§ **What this task involves**: According to the ContextStream ignore-file guide below, why does ContextStream install hooks that redirect local file searches such as Glob and Grep to its semantic search?

§ **Document passage**:
▶

Custom Exclusions with .contextstream/ignore
For extra-sensitive files or directories, create a .contextstream/ignore file in your project root. This uses the same syntax as .gitignore.
# .contextstream/ignore
# Patterns follow .gitignore syntax
# Your code is already encrypted (TLS 1.3 + AES-256) and workspace-isolated.
# This file is for extra-sensitive paths you prefer to keep completely off the index.
# Sensitive directories
customer-data/
secrets/
.env*
# Keys and certificates
*.pem
*.key
*.p12
# Large generated files
dist/
build/
node_modules/
# Vendor/third-party (often not useful to index)
vendor/
third-party/
# Project-specific exclusions
# my-secret-project/
Pattern Syntax
customer-data/Exclude entire directory
*.pemExclude by extension
.env*Wildcard patterns
!important.pemNegate pattern (include)
.contextstream/ignore file for you. Run npx -y @contextstream/mcp-server setup and follow the prompts.Global vs Project Ignore
Project-level
.contextstream/ignorePlaced in your project root. Applies only to this project. Commit to version control to share with your team.
Global (user-level)
~/.contextstream/ignorePlaced in your home directory. Applies to all your projects. Useful for personal patterns like client work directories.
Both files are merged at runtime. Project-level patterns take precedence over global patterns.
AI Tool Hooks
ContextStream can install hooks that redirect local file searches (Glob, Grep) to use ContextStream's semantic search instead. This provides faster, more accurate results from the indexed codebase.

◀

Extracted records
▶

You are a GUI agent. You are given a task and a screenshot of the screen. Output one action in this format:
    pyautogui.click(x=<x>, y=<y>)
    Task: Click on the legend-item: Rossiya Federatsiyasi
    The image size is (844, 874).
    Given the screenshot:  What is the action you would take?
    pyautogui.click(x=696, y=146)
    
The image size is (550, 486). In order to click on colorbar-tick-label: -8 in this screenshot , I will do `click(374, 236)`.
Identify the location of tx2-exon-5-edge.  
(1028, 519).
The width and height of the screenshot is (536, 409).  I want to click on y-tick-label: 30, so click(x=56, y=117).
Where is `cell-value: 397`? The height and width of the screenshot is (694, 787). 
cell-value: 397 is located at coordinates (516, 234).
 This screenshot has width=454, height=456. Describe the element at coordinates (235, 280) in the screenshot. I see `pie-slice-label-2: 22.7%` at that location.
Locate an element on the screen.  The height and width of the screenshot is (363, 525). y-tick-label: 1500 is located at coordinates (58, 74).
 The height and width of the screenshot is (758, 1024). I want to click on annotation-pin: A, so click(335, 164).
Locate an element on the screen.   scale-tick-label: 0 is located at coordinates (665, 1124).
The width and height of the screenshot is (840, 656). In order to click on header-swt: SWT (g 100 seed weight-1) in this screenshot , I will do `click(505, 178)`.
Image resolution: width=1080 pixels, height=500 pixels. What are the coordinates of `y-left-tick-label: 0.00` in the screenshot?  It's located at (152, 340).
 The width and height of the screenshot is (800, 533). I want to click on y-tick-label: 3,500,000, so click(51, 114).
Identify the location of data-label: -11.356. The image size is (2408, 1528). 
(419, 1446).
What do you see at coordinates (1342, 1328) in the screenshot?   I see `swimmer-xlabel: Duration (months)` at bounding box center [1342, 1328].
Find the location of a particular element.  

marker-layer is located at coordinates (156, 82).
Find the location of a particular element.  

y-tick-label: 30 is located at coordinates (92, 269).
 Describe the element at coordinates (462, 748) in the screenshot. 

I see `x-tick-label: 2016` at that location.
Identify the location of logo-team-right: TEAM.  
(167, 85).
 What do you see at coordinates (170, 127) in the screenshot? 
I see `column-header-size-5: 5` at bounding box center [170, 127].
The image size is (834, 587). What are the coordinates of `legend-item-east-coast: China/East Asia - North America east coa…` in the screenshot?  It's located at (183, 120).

◀

§ **Exercise answer**: The hooks send those searches to ContextStream's semantic search because it gives faster, more accurate results from the indexed codebase.